YOUR OBJECTIVE —
Reproduce everything from the line containing "Where should I" down to the end of the material, leaving out the pictures.

BEGIN RECORDS FOR THIS EXERCISE

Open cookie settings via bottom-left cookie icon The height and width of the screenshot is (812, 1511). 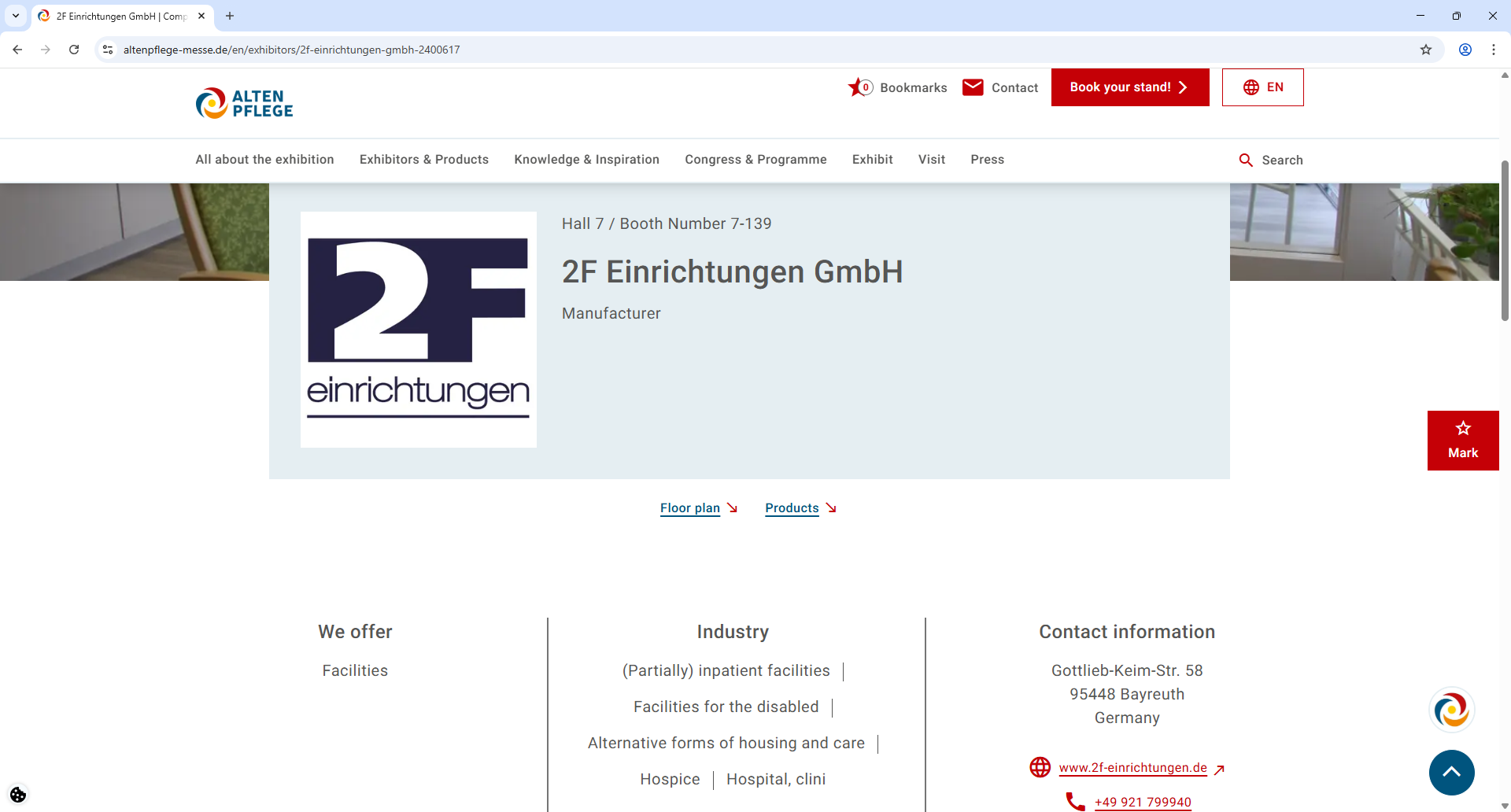pos(17,795)
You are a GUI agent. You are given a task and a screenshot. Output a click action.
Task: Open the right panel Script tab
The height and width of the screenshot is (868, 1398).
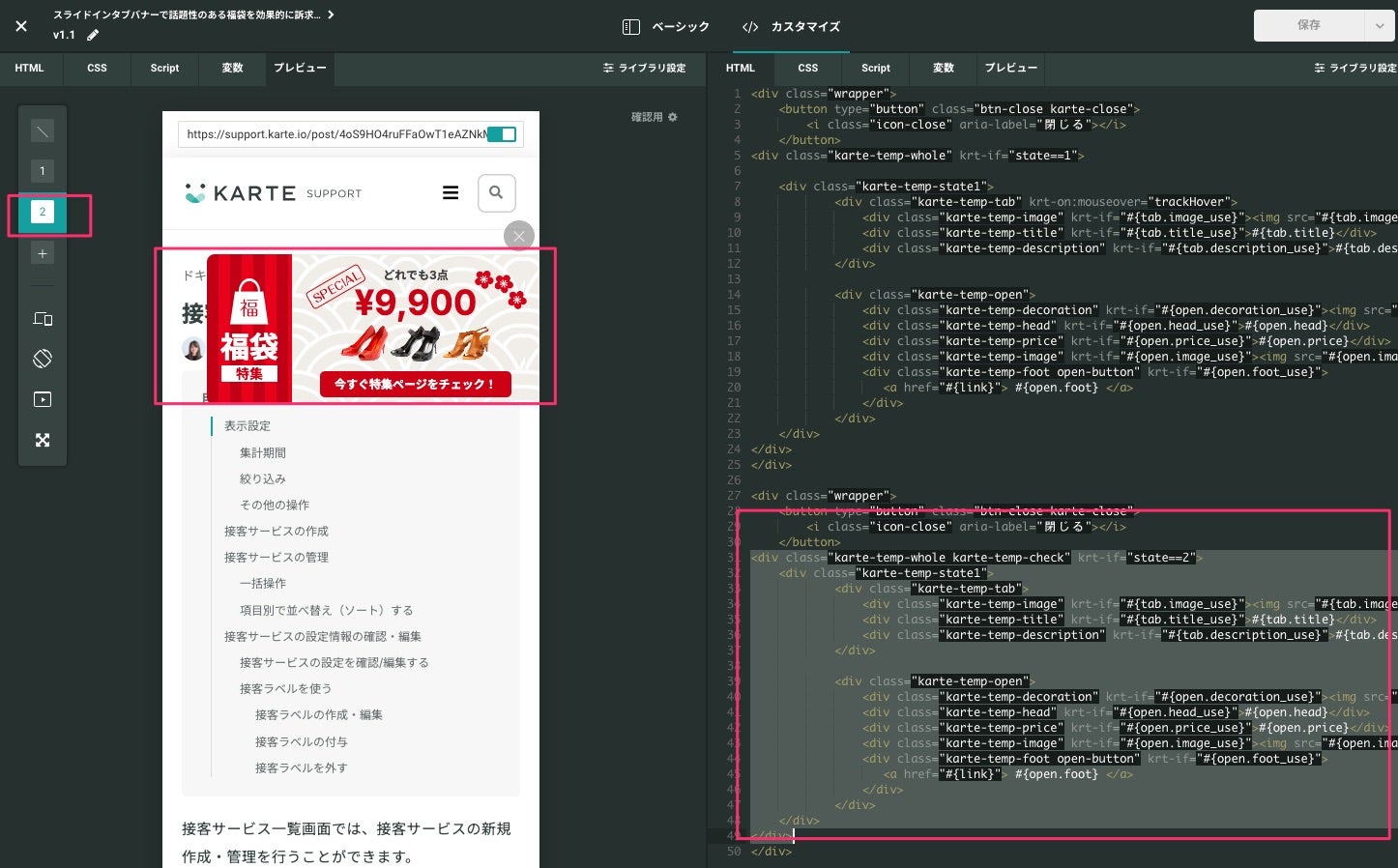[x=876, y=68]
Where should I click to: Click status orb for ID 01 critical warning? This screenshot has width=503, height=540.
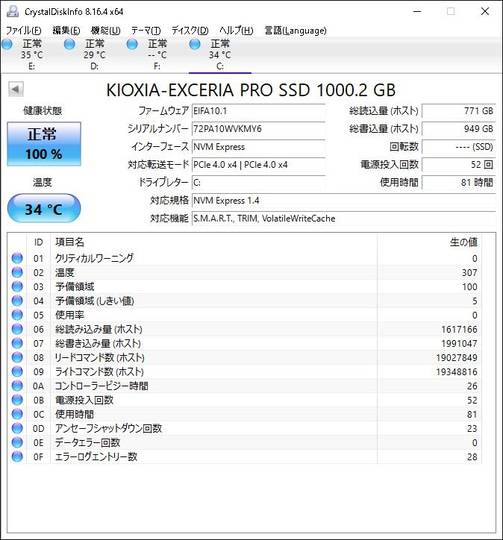[17, 258]
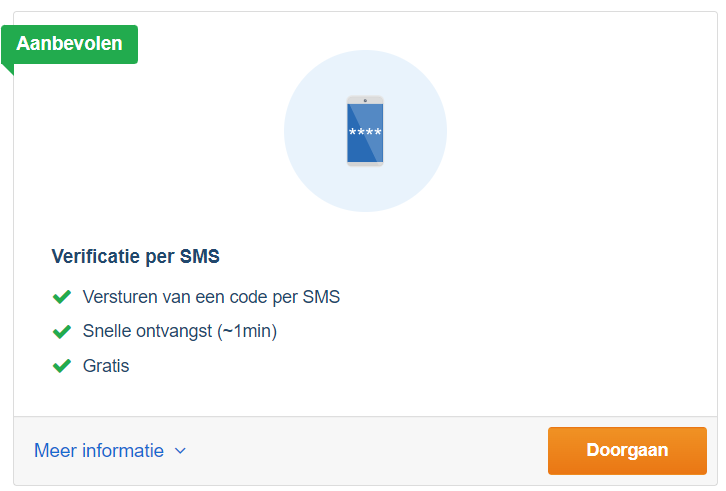The image size is (726, 491).
Task: Click the green checkmark beside Gratis
Action: 62,366
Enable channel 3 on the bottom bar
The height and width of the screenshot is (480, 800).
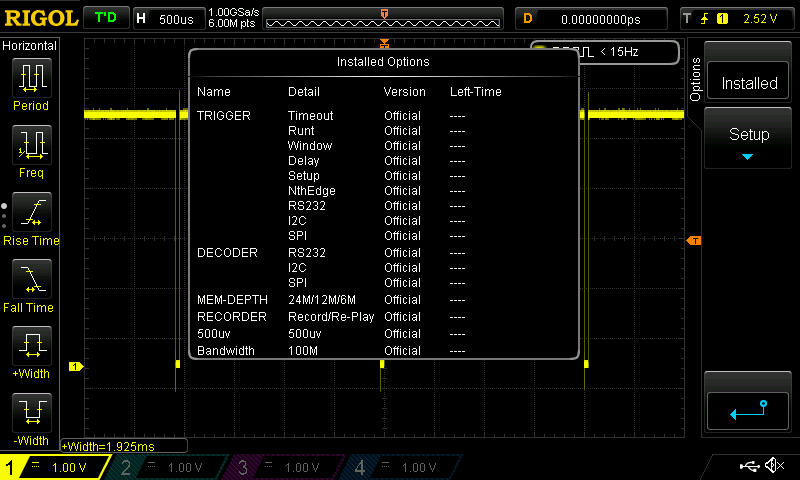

END RECORDS FOR THIS EXERCISE

THE RESPONSE —
Where should I click to: Click status orb for ID 01 critical warning? This screenshot has width=503, height=540.
[17, 258]
The image size is (726, 491).
Task: Click the green checkmark beside Gratis
Action: 62,366
Enable channel 3 on the bottom bar
The height and width of the screenshot is (480, 800).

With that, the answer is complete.